■ **Task**: Starting at the line that contains "Instruction: Open the", copy every line through the end of the records below exactly as written, leaving out pictures.

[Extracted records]
☆ ☆ ☆ ☆ ☆
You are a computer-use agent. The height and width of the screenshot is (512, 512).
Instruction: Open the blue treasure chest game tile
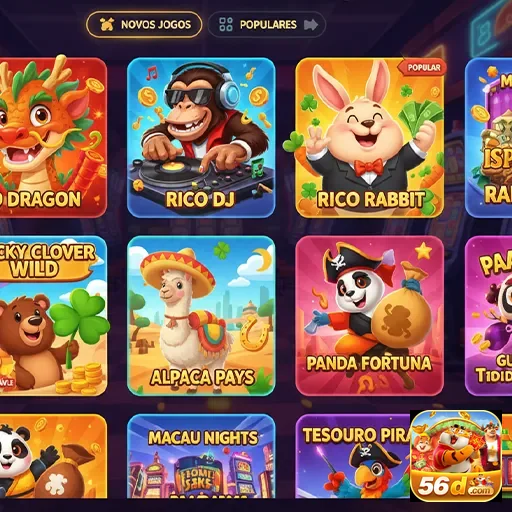coord(488,137)
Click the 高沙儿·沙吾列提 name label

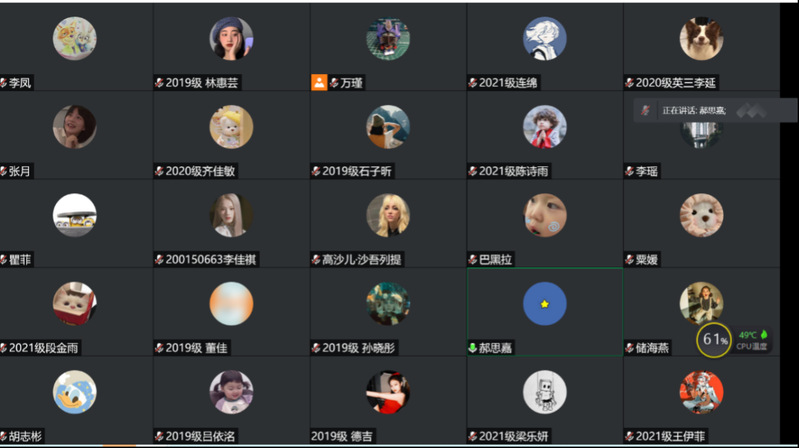(x=361, y=259)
☆ ☆ ☆ ☆ ☆
■ **Expected answer**:
Instruction: Open the blue treasure chest game tile
coord(488,137)
Click the 高沙儿·沙吾列提 name label

(x=361, y=259)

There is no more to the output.